Except when we don't. But if we do, it will always be in civil court, where these sociopaths in suits can pay the fine out of petty cash and never admit any wrongdoing.

In a wonderful role reversal, some of the clowns on the Street are even asserting it's the government who's shaking them down now.
Such outcomes — $1 billion is now a floor, not a ceiling for a settlement — have led Wall Street lawyers to criticize what they call a government shakedown.
Well, I guess if anyone would know a shakedown...amiright?

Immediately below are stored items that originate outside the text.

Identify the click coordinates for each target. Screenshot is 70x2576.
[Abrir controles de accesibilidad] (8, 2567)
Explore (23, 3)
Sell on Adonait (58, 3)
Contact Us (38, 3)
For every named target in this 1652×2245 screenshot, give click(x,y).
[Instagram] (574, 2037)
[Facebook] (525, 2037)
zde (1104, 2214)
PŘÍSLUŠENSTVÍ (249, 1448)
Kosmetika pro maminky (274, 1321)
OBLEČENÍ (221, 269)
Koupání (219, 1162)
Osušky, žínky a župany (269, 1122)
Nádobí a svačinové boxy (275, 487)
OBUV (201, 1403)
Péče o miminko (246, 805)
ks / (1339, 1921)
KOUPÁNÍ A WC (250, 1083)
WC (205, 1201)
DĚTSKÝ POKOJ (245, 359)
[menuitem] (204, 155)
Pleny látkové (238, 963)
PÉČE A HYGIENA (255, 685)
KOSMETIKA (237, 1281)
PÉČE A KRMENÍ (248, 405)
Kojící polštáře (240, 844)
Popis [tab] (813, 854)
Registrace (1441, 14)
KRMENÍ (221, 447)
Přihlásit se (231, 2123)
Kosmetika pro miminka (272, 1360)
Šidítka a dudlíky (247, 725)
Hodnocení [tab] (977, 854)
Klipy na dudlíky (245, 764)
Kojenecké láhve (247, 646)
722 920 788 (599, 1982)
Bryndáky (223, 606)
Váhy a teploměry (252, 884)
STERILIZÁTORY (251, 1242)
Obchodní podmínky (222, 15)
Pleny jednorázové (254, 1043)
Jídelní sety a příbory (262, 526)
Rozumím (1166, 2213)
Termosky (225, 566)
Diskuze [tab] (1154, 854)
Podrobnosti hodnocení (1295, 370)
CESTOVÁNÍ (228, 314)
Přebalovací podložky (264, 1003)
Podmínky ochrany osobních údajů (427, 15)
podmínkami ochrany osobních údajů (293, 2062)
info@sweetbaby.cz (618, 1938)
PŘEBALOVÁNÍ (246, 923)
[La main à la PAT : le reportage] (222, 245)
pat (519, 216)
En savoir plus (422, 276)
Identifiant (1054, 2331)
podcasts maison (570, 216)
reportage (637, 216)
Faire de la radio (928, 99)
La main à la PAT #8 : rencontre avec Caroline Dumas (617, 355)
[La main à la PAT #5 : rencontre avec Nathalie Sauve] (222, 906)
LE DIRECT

And yet, some lawmakers complain that the civil lawsuits are a slap on the wrist for companies that helped ignite the worst financial crisis since the Great Depression. Not one top executive at S.&P., or any major Wall Street firm, was charged criminally for the misdeeds during the era.
And I repeat myself. For the fact remains, only the threat of incarceration in the Big House (maximum security prison) would ensure this kind of lunacy would never happen again. From a deterrent perspective, it has a way of concentrating the mind.

But when the final chapter is written, the Wolves of Wall Street will have the last laugh, as they pay their fines, don't admit any wrongdoing, break open the scotch and cigars, and get ready for the next scam to perpetrate on the American (and global) financial markets.